Work to complete —
Using the listing below, set down exactly the lines starting at the line that contains "You are a computer-use" and ending at the line that contains "Instruction: Open the 08/03/2023 date picker", both included, and no others.

The data —
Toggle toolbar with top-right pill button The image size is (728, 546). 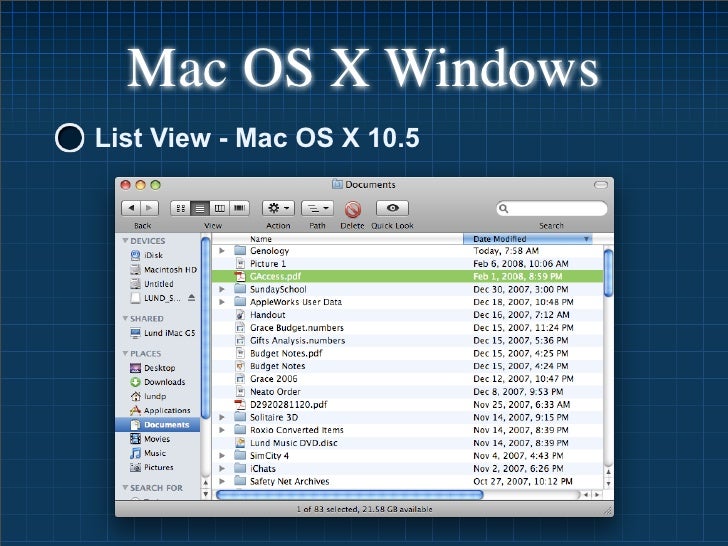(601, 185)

---

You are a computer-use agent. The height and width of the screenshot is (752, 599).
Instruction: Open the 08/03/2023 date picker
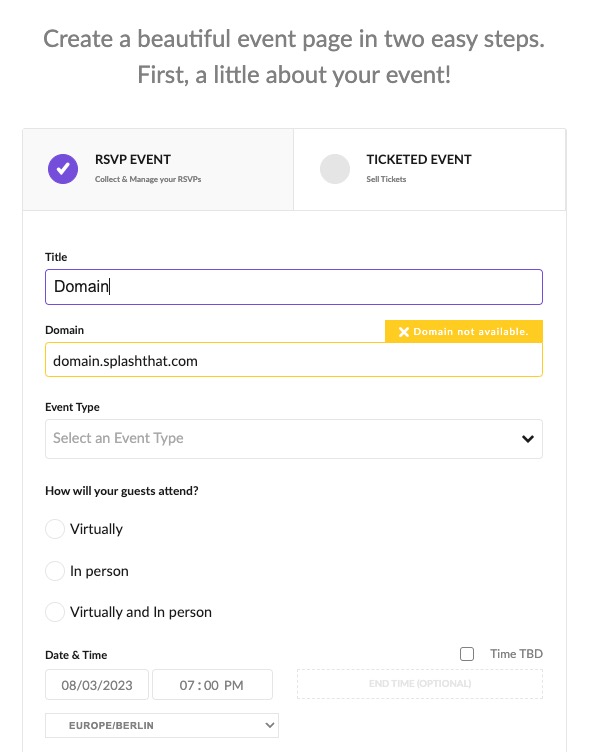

--

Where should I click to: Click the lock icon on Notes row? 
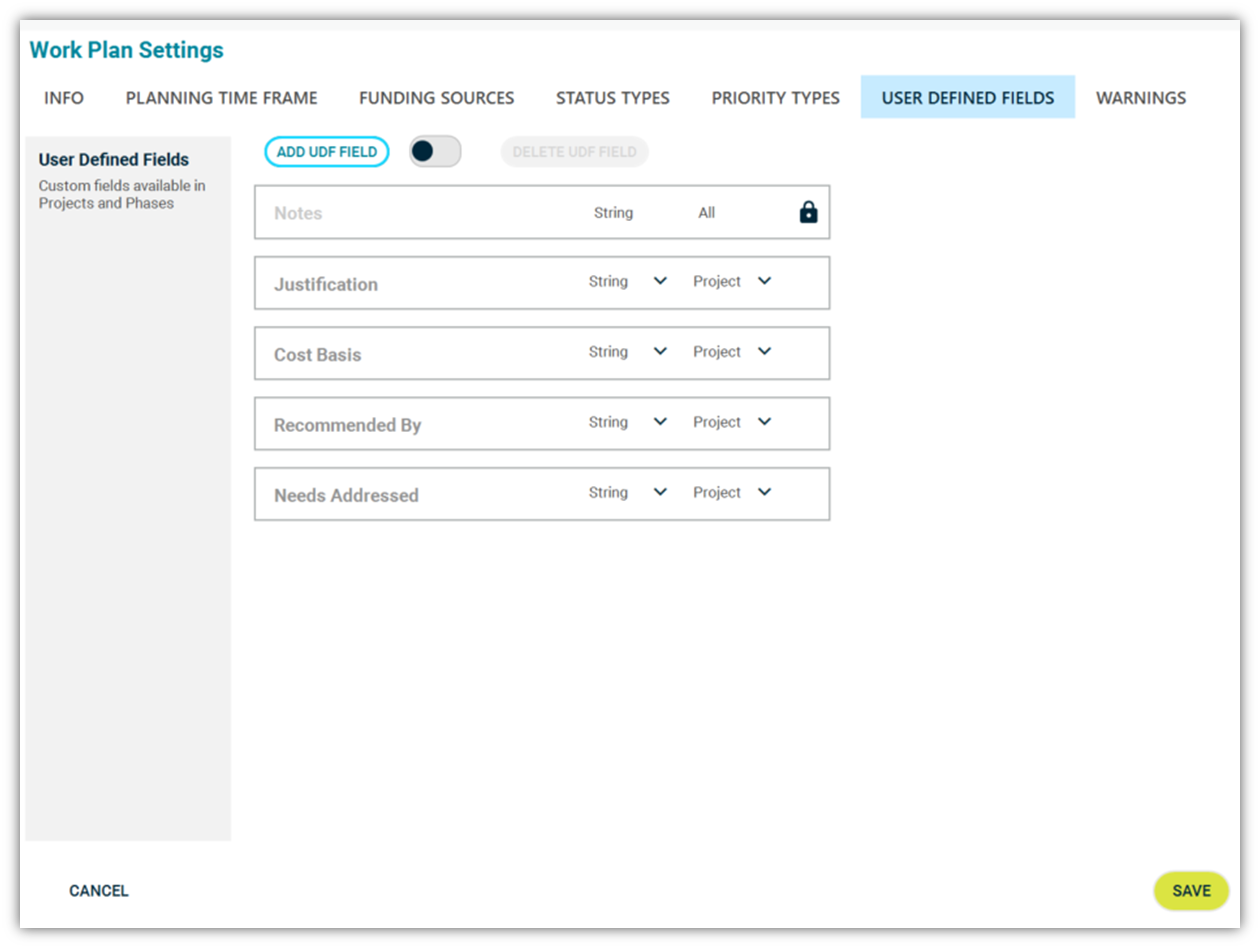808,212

Completed task —
You are a computer-use agent. The height and width of the screenshot is (752, 599).
Instruction: Open the 08/03/2023 date picker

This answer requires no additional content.